Je suis devenu fragile, je m’en rends compte. Je suis fragile physiquement, et je m’épuise vite. La claudication, le problème de mes mains. Certaines actions élémentaires me sont difficiles au point que j’en suis frustré. La cécité de mon œil droit s’est amplifiée, malgré de nouvelles opérations au laser : même lors des journées les plus claires, je vois comme à travers un brouillard. J’ai peine à me concentrer longtemps, y compris quand j’enquête sur l’affaire Simka. Un après-midi, je me rends compte que je n’ai pas progressé depuis des semaines, que je suis en train de laisser mon ancien thérapeute se perdre dans le décor, donc j’écris à Kucenic : un appel pour qu’il continue à enquêter sur Waverly. Je lui parle de Simka, lui explique que, selon moi, l’homme d’affaires était derrière les accusations qui l’ont envoyé en prison. Kucenic ne recevra sans doute pas ma lettre avant plusieurs semaines, voire plusieurs mois, le temps qu’il s’adapte à sa célébrité nouvelle – ses passages sur les flux pour commenter les affaires les plus populaires – mais je sais qu’en dépit de l’attente, il est le meilleur espoir de Simka. Il additionnera deux et deux, j’en suis certain. Il se rendra compte que je suis la seule personne susceptible de connaître autant de détails sur ces affaires, mais je ne fais pas figurer mon nom sur la lettre. Je la signe Mook.

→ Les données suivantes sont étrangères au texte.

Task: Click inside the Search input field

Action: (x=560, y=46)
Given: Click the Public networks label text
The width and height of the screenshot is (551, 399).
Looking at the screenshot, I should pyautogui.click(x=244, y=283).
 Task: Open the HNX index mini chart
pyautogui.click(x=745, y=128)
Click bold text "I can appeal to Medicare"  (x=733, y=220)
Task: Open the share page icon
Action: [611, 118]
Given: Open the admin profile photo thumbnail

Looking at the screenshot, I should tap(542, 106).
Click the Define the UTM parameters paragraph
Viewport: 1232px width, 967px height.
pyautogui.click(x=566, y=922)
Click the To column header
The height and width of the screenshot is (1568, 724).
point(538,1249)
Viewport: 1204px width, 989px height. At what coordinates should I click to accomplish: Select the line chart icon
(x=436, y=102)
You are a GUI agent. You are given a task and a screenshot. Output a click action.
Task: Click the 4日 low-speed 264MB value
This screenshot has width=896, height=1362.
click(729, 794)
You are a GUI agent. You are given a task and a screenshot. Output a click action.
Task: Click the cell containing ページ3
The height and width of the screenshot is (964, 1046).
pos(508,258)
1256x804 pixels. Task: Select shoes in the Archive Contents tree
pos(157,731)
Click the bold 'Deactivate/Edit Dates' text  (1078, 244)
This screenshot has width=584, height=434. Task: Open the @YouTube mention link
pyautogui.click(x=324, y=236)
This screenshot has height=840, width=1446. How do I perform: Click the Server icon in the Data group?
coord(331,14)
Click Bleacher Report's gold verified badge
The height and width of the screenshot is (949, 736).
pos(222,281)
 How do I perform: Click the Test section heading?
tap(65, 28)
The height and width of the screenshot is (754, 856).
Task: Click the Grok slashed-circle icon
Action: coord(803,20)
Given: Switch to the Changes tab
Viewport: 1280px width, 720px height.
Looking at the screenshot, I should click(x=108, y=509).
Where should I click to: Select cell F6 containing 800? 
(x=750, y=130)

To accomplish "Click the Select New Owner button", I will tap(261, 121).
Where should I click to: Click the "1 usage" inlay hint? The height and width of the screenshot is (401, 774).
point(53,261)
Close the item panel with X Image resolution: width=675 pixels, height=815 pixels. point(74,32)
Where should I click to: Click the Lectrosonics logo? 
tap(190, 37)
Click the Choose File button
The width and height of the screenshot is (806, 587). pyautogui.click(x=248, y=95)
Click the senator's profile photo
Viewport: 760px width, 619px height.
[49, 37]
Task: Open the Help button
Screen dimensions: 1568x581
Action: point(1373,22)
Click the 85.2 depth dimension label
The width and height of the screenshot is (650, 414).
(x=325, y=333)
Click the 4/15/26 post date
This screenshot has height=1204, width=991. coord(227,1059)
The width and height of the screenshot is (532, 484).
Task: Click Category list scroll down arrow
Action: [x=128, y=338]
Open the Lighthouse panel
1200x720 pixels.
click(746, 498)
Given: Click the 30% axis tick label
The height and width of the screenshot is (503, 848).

Solitude générale, je me consacre à la poésie. Ma tante m’a posé un ultimatum : j’arrête de boire ou je déménage. Elle m’aurait laissé trois semaines pour me décider, mais j’ai répondu que je n’avais plus besoin d’alcool ni de drogues, que quelque chose s’était brisé en moi puis ressoudé. J’ai ressuscité le nom Confluence Press pour mes plaquettes, et je participe à des festivals amateurs, des salons artistiques, ma tante m’aidant pour l’aspect financier quoique mon seul objectif soit de rentrer dans mes frais. Après la plaquette de Twiggy, j’ai sollicité un poète ukrainien que j’admirais depuis longtemps, puis un autre, du Mississippi, ayant gagné le Prix national du livre il y a quelques années. Je viens de recevoir confirmation d’Adelmo Salomar que je puis rééditer Ouroboros sous forme de plaquette à tirage limité pour en faire le quatrième livre de ma collection. Sa lettre a été postée au Chili – je l’ai encadrée et accrochée près de mon poste de travail. Tous ceux que je rencontre se montrent enthousiastes à propos de mon travail. Je garde à mes plaquettes une diffusion limitée, et j’ai reçu des critiques positives, y compris une mention dans le magazine Poetry, à l’occasion d’un article consacré aux beaux livres. J’apprécie qu’on s’intéresse à moi – mais j’ai déjà été contacté par des poètes que j’ai vaguement fréquentés il y a dix ans, qui s’interrogent à propos de John Dominic Blaxton et se demandent comment je l’ai connu.

« Un vieil ami », est tout ce que j’ai à répondre.

J’apprends un matin au réveil que le FBI a arrêté le docteur Timothy Waverly, qui occupait sous le nom de Timothy Filt un chalet à proximité de Tacoma, Washington. Il a été repéré alors qu’il faisait ses courses au supermarché : des caméras de reconnaissance faciale ont détecté ses traits, malgré sa barbe et son bonnet de laine enfoncé jusqu’aux yeux. Des caméras de circulation l’ont ensuite suivi de carrefour en carrefour, jusqu’à ce qu’un drone de la police de Washington se verrouille sur sa voiture et le suive durant l’heure et demie de trajet nécessaire pour rejoindre son chalet. Puisqu’il était considéré comme armé et dangereux, le groupe d’intervention de la police de Tacoma, mené par des agents du FBI qu’avait envoyés le bureau de Seattle, a donné l’assaut au chalet – et la démonstration de force s’est révélée inutile : Timothy n’avait pas d’arme ; il s’est rendu paisiblement.

Un communiqué du FBI déclare avéré qu’une femme vivait avec Timothy Waverly. C’est là la toute dernière personne qu’on souhaite interroger à propos de l’assassinat d’Hannah Massey et de la disparition ou du meurtre de plus de trente femmes en rapport avec la famille Waverly, tant en Pennsylvanie qu’en Alabama. Cette femme s’appelle Darwyn Harris et est originaire de la région de San Francisco. Le FBI publie des photos d’elle – de vieux portraits d’Albion que Timothy devait avoir sur lui et qui datent d’avant la destruction de Pittsburgh. Elle a l’air tellement jeune.